Task
Please read the records below and return each line holding the string "will".

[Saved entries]
= = =

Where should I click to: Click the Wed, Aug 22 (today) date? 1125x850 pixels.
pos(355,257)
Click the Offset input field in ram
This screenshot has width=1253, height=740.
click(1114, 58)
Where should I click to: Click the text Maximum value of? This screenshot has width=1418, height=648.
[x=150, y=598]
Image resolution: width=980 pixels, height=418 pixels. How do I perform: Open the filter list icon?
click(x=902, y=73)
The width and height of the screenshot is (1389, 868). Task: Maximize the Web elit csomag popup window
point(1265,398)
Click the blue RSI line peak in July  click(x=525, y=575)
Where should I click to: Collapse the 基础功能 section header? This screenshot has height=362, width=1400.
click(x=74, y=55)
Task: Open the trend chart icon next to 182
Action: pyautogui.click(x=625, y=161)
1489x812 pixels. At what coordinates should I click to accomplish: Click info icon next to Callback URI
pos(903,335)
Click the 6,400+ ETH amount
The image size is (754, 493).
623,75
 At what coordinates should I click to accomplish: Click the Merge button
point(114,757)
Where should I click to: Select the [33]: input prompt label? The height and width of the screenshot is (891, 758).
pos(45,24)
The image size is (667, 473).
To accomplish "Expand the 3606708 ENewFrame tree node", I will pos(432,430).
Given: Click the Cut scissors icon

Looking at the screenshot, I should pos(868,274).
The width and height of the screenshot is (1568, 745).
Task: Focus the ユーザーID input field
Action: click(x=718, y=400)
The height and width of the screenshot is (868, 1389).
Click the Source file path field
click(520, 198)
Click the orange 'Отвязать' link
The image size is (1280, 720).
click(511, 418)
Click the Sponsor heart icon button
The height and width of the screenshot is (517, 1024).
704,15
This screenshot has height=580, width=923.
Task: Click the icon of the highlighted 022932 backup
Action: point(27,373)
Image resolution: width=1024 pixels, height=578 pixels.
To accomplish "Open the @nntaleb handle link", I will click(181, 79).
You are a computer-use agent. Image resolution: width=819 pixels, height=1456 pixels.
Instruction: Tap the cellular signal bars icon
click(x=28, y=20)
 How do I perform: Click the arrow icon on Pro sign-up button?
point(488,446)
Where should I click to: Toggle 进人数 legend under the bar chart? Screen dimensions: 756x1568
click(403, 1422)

= = =

The answer
To accomplish "Expand the 3606708 ENewFrame tree node", I will pos(432,430).
To accomplish "Open the @nntaleb handle link", I will click(181, 79).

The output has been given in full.